Шелли взглянул на жену, и та восхищенно воскликнула:
— Расскажите, расскажите, пожалуйста, мистер Картер!
На мгновение Говард Картер потерял над собой контроль, сделал намек, о котором сразу же пожалел; но взял себя в руки и попытался отшутиться:
— Знаете ли, археологи похожи на людей, собирающих мозаику. Чем больше камешков мозаики соберешь, тем ближе ты к цели. Плохо только то, что камешек поначалу приносит больше вопросов, чем ответов. Однако затем находится один, похожий на все прочие с первого взгляда, но именно он дополняет картину, и она становится ясна вся целиком.
Миссис Шелли напряженно посмотрела на Картера.
— Приведу пример. Вход в гробницу царицы Хатшепсут был известен сотню лет назад. Но на нем не было ни надписи, ни рисунка, так что никто не догадывался, куда ведет туннель. Камень там ломкий, и проход заполнен мусором, к тому же извилист. Еще Наполеон начал попытки извлечь мусор, но через двадцать шесть метров отказался от своего намерения. Потом пришли немцы, они освободили еще двадцать метров и тоже сдались. Слишком много усилий для коридора, назначение которого неизвестно. Когда я обнаружил гробницу Тутмоса Четвертого, то нашел среди обломков синего скарабея с именем царицы Хатшепсут. Это заинтересовало меня. Я изучил все документы, касающиеся легендарной царицы, и пришел к выводу, что ее гробница также расположена в этой местности. Но где начать поиски? Однажды я чистил свою палку в камнях. Я находился непосредственно у прохода, который пытался исследовать еще Наполеон. И что же я там увидел? Плоский камень с именем Хатшепсут. У меня не оставалось сомнений, что камень был извлечен с мусором из прохода. То есть это должен был быть проход к гробнице Хатшепсут.

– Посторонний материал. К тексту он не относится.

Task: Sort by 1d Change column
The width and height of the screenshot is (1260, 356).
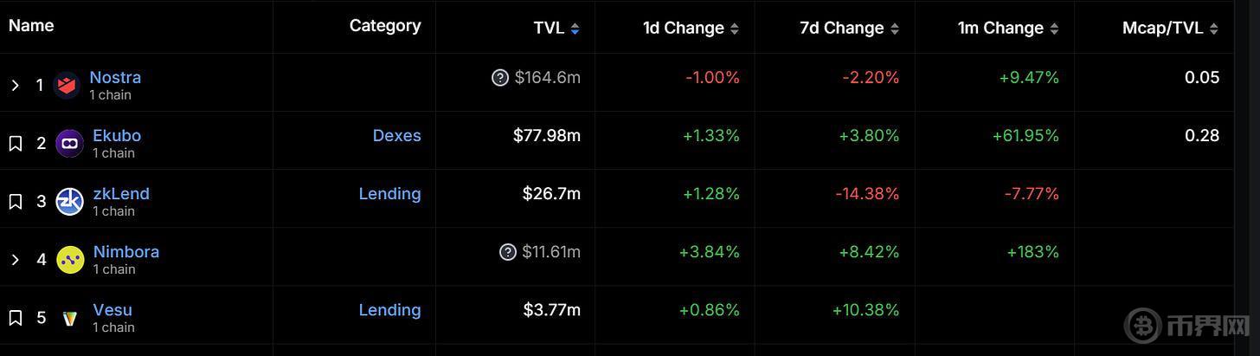Action: coord(690,28)
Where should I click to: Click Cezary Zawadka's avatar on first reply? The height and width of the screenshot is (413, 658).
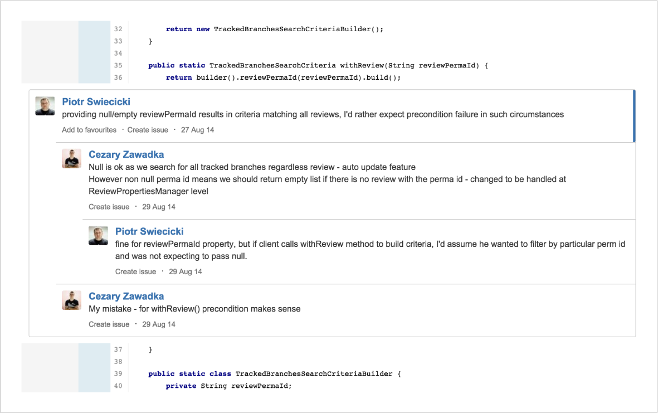pos(71,159)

— И что же? — спросила нетерпеливо миссис Шелли, — ваша догадка подтвердилась?
Говард Картер стряхнул пыль с костюма, будто желая показать, сколь незначительна эта тема. Наконец он ответил:
— Да, моя догадка была верна, хотя результат и не стоил затраченных усилий. Нам пришлось прокладывать воздушные шланги и преодолеть три предкамеры, пока через пару сотен метров мы не достигли гробницы.
— И?
— И ничего. Она была пуста, как и все гробницы фараонов, открытые до сих пор. Inscha’allah.
— Вы так грустно это говорите, будто сильно расстроены, — заметила Клэр Шелли.
— Грустно? — Картер вымученно улыбнулся. — Я потерял должность. Как бы вы себя чувствовали, если бы с минуту на минуту могли оказаться на улице?
— Простите, я не знала!
— Ничего, — проворчал Картер, — поверьте, это не очень приятно. Годами я с трудом держался наплаву, рисуя открытки для туристов, по пиастру за штуку. Как нищий, стоял я у отеля, иногда возвращаясь домой с парой пиастров. Мне было несладко.
С юга подул теплый ветер, и красно-белые маркизы, украшавшие террасу, затрепетали. Вверх по реке шла лодка с высоким треугольным парусом, стремясь к причалу у отеля и вызывая острое любопытство высокого общества.